Harry Twite

Personal information
- Full name: Harry Mark Twite
- Date of birth: 17 June 2005 (age 20)
- Place of birth: Paget Parish, Bermuda
- Height: 1.90 m (6 ft 3 in)
- Position: Centre-back

Team information
- Current team: Loughborough University

Youth career
- Warwick Academy

Senior career*
- Years: Team / Apps / (Gls)
- 2023–2024: King's Lynn Town / 1 / (0)
- 2023–2024: →Wisbech Town (loan) / 18 / (1)
- 2024–: Loughborough University / 15 / (0)

International career^{‡}
- 2024: Bermuda U20 / 3 / (0)
- 2023–: Bermuda / 28 / (0)

= Harry Twite =

Bermudian footballer (born 2003)

Harry Mark Twite (born 17 June 2005) is a Bermudian professional footballer who plays as a centre-back for the Northern Premier League side Loughborough Students and the Bermuda national team.

==Career==
On 24 August 2023, Twite signed with the English club King's Lynn Town after a successful trial.
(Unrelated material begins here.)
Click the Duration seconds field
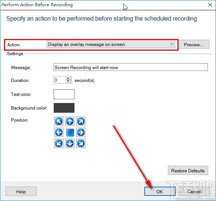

On 7 November 2023, he joined Wisbech Town on loan. In 2024, he joined the Northern Premier League side Loughborough Students.

==International career==
Twite started playing for the senior Bermuda national team in 2023. In February 2024, he was named captain for the Bermuda U20s for a set of 2024 CONCACAF U-20 Championship qualifying matches.

==Personal life==
Twite was a ball-boy for the Bermuda national team when they achieved their historic qualification to the 2019 CONCACAF Gold Cup. He was completing his A-levels at Warwick Academy when he was first called up to the national team. He was considered for the Bermuda under-20 rugby sevens team, but was unable to attend due to a call-up to a set of 2026 FIFA World Cup qualification matches.